Ferguson Hires Another Interim Police Chief

Ferguson Hires Another Interim Police Chief

Andre Anderson is the third new leader in four months.

Published July 22, 2015

FERGUSON, Mo. (AP) — The Ferguson police force has new leadership for the third time in four months.

The city on Wednesday introduced Andre Anderson, 50, as interim chief. Anderson previously was police commander in the Phoenix suburb of Glendale, Arizona — the same city from which Ferguson recently hired its interim city manager, Ed Beasley.

| WHAT'S HAPPENING IN FERGUSON, MO.? |

Anderson will take a six-month leave of absence from Glendale. His duties in Ferguson begin Thursday, and he made it clear he's interested in becoming the city's permanent chief.

"I'm hoping that I'm a candidate for the full-time position," Anderson said, but insisted his focus now is on building trust between police and the people of Ferguson.

Several top officials resigned in Ferguson after a scathing U.S. Department of Justice report in March, citing racial bias and profiling in policing as well as a profit-driven municipal court system that frequently targeted blacks. The Justice Department investigation was initiated after the fatal shooting on Aug. 9 of 18-year-old Michael Brown, who was black and unarmed, by a white Ferguson officer.

Following the report, Ferguson's municipal judge, city manager and Police Chief Tom Jacksonresigned. Assistant chief Al Eickhoff was promoted to interim chief. With Anderson's arrival, Eickhoff will return to his role as assistant chief.

Anderson, like Beasley, is black. Eickhoff and Jackson, who was chief for five years, are white.

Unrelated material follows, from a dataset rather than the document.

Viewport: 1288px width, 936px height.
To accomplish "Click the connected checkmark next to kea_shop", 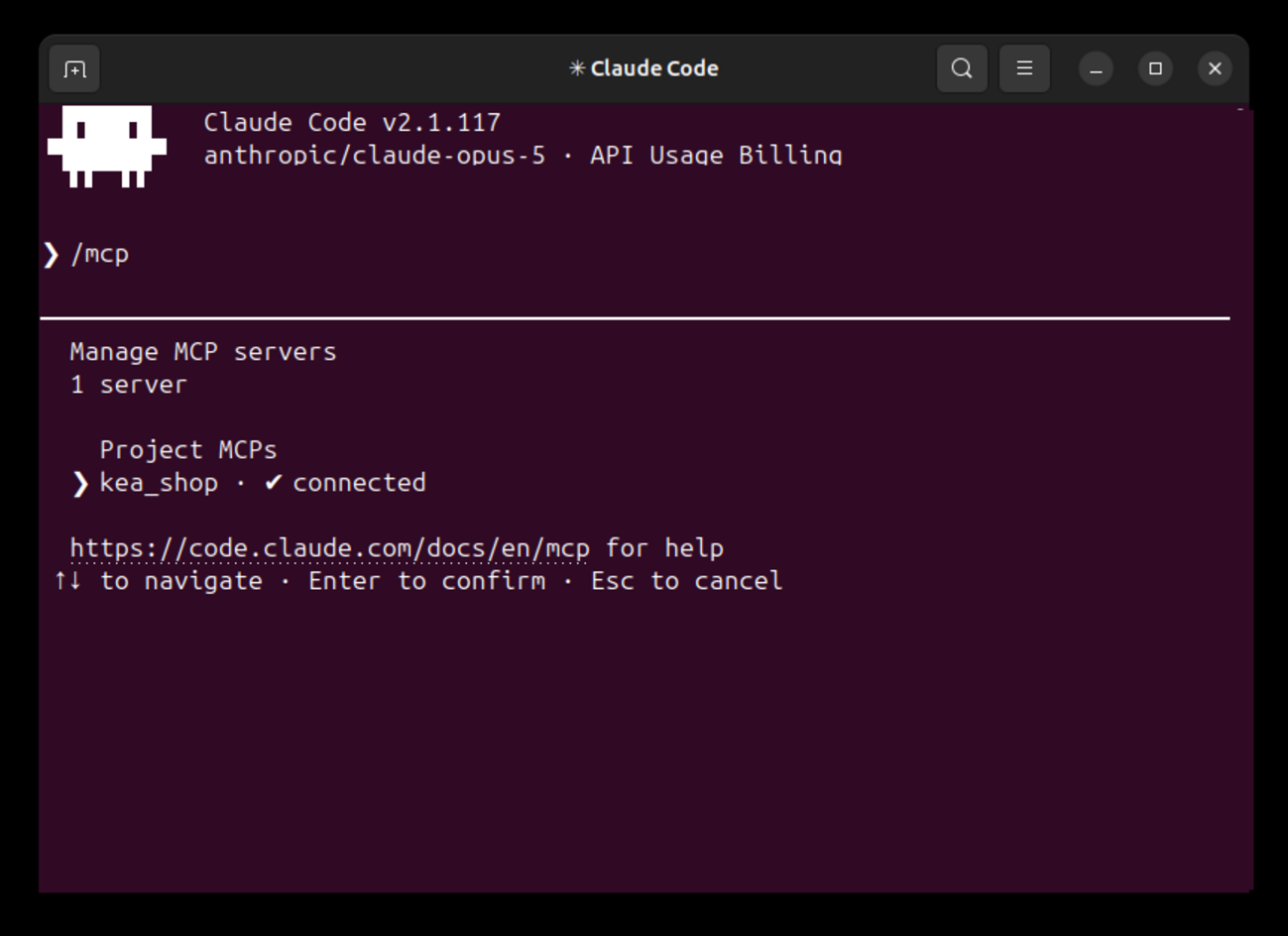I will pyautogui.click(x=274, y=482).
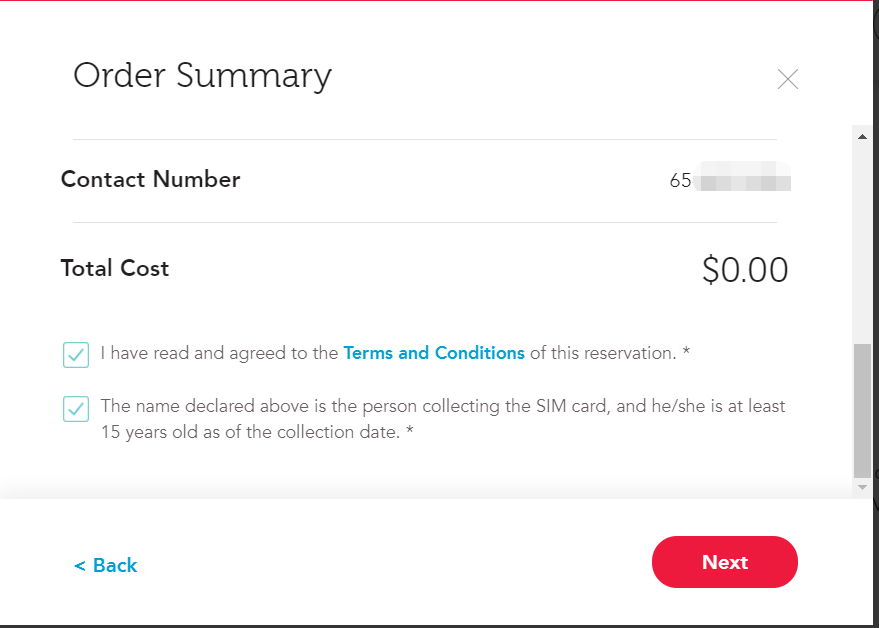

Anderson has more than 24 years of experience as a police officer. That includes overseeing Glendale's 80 detectives in the criminal investigation division and roughly 125 patrol officers, he said.

"I believe I am the right person for this particular job," Anderson said.

Among his priorities, Anderson said he wants to help attract and hire qualified applicants for police jobs, filling positions "that reflect the demographics of the community."

Ferguson is about two-thirds black but the vast majority of its police officers are white.

"There's a lot of work to be done. I'm ready to roll up my sleeves and get to work, and I appreciate this opportunity," Anderson said.

Beasley said Anderson is "exceptionally known nationally for his ability to lead and his innovation," referring to Anderson's expertise in community policing and outreach.

Eickhoff had joined the Ferguson police force just days before Brown was killed during a confrontation with officer Darren Wilson. The shooting touched off often-violent protests in Ferguson and a national "Black Lives Matter" movement seeking changes in how police deal with minorities.

A St. Louis County grand jury last November declined to indict Wilson, who later resigned. The Justice Department also declined to prosecute Wilson, announcing that decision at the same time it released the March report critical of police and court practices.

Mayor James Knowles III said Ferguson in recent months has adopted reforms, including hiring a new interim judge and revamping the municipal court system. He said Ferguson police were among the first in the St. Louis region to equip officers with body cameras in the wake of Brown's death.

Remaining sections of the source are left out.